_Data shown:_
++++++++++++++++++++

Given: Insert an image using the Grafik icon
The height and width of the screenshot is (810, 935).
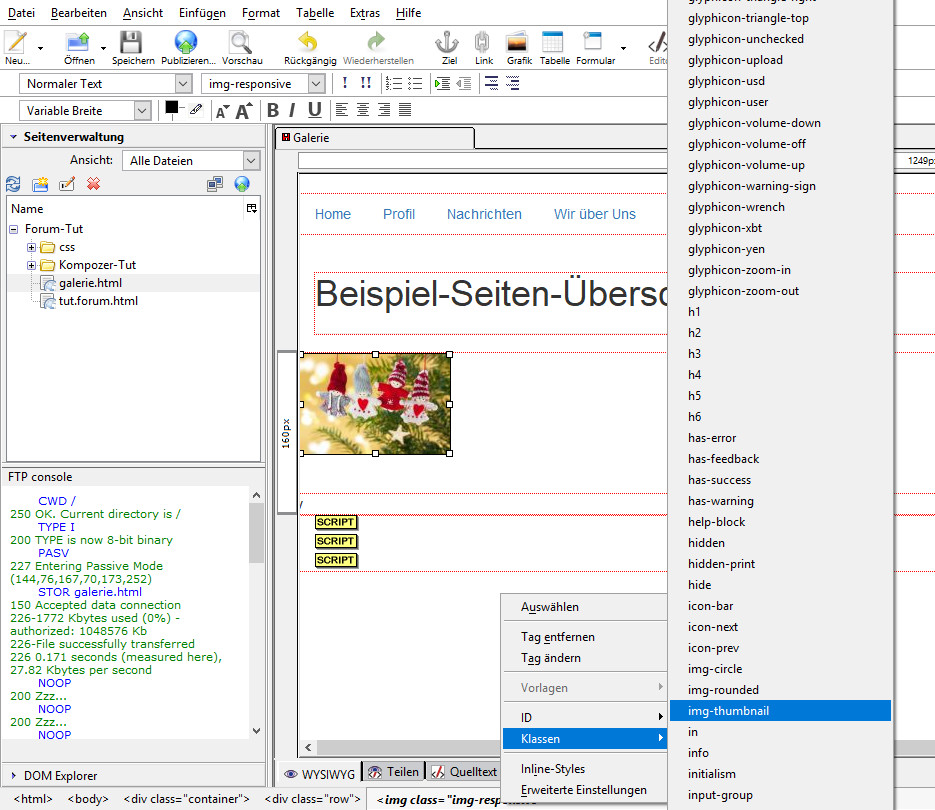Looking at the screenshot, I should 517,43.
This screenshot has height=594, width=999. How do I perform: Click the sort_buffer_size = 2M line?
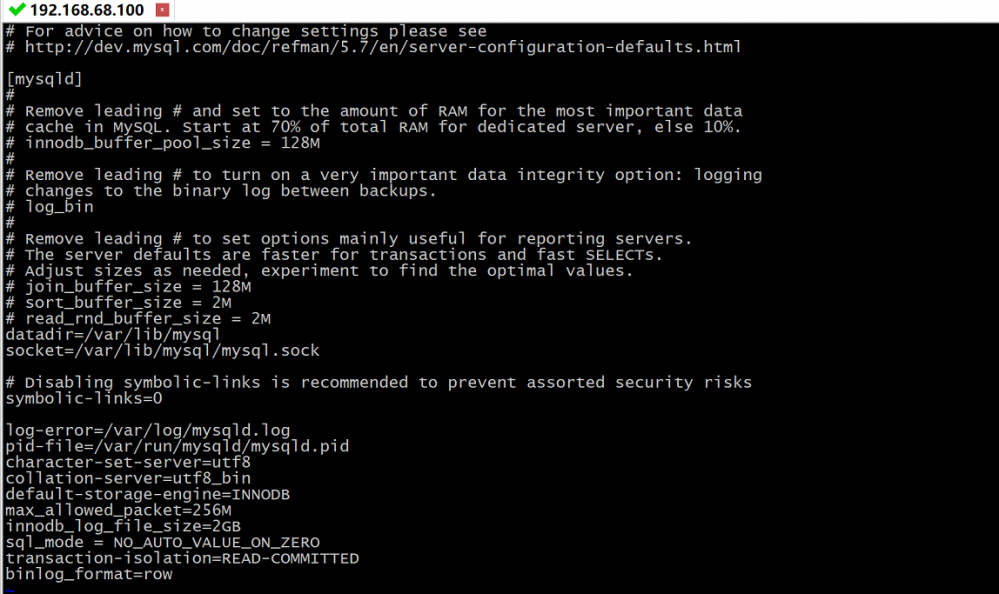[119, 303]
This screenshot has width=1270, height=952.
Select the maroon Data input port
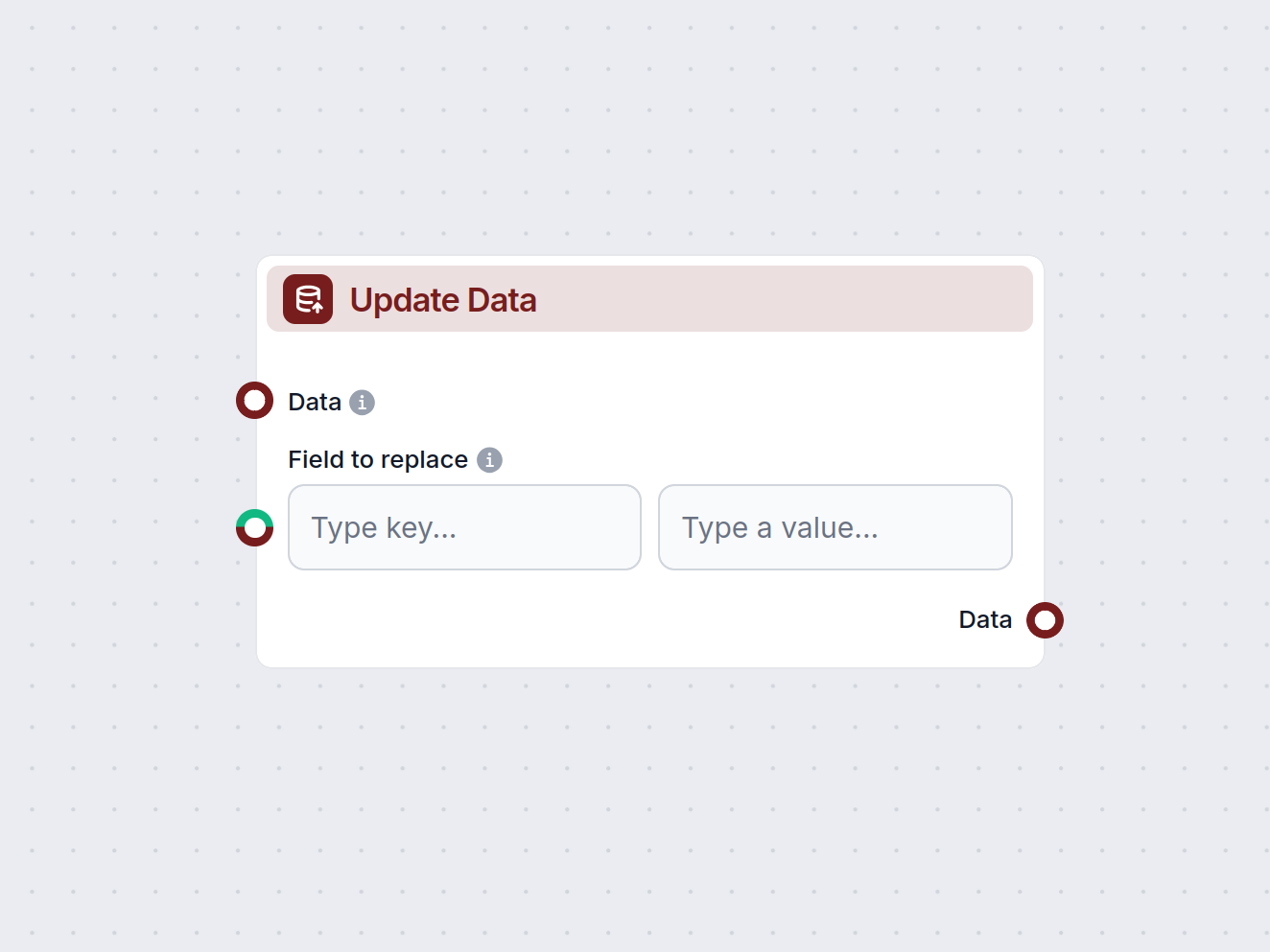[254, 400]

++++++++++++++++++++

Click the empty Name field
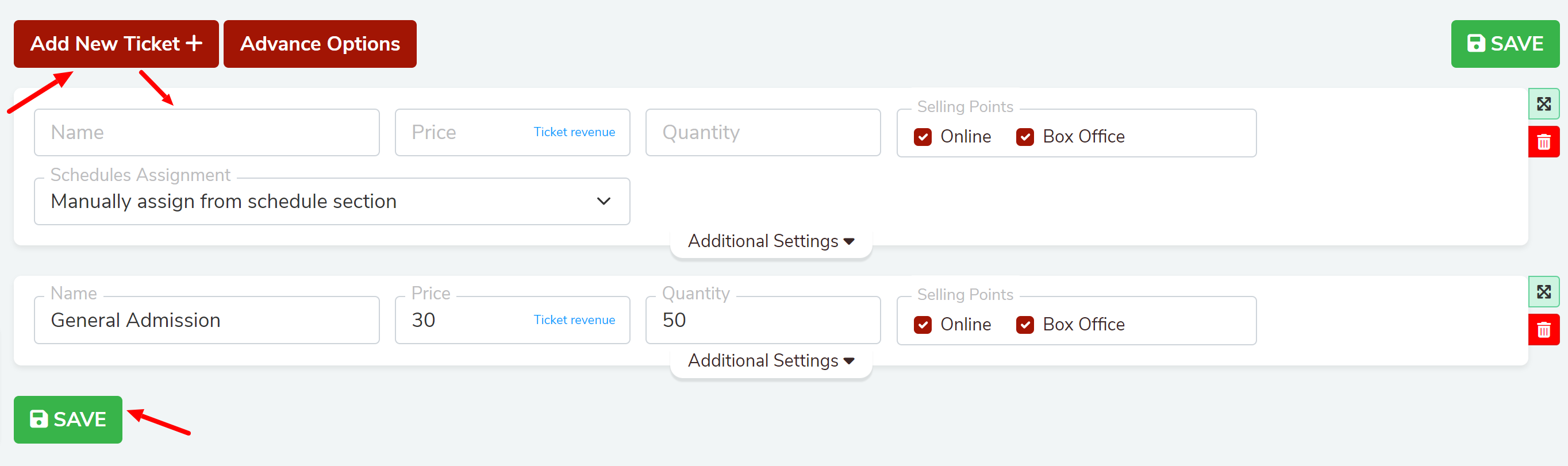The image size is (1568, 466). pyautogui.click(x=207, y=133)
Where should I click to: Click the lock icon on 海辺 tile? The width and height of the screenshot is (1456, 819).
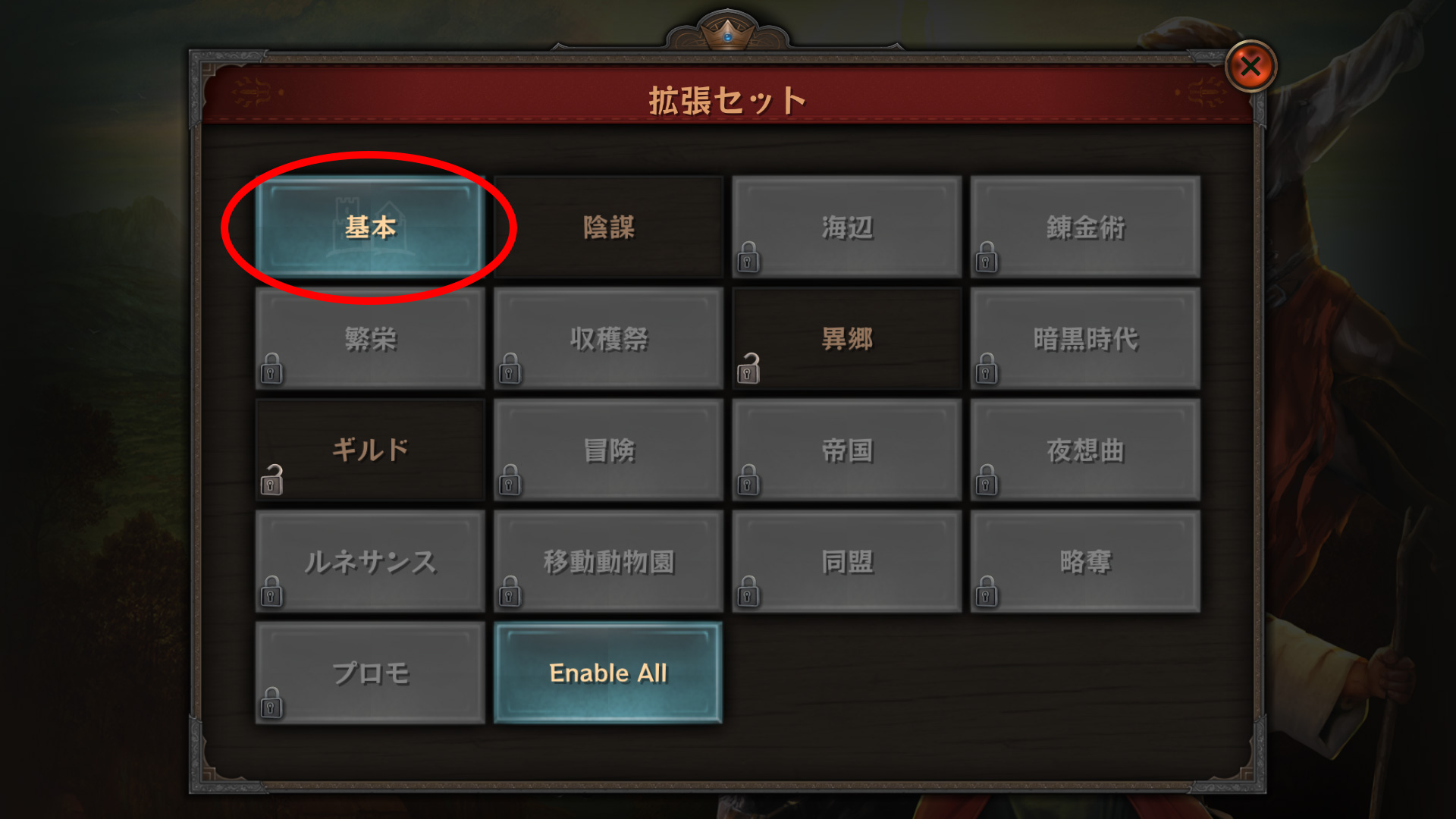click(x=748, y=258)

++++++++++++++++++++

_Exercise aim:_ Please output, exactly as written, the lines above from the one holding "Given: Insert an image using the Grafik icon" through the one holding "This screenshot has width=1270, height=952.", both included, with the pictures omitted.

_Output for this exercise:_
Given: Insert an image using the Grafik icon
The height and width of the screenshot is (810, 935).
Looking at the screenshot, I should 517,43.
This screenshot has height=594, width=999. How do I perform: Click the sort_buffer_size = 2M line?
[119, 303]
This screenshot has width=1270, height=952.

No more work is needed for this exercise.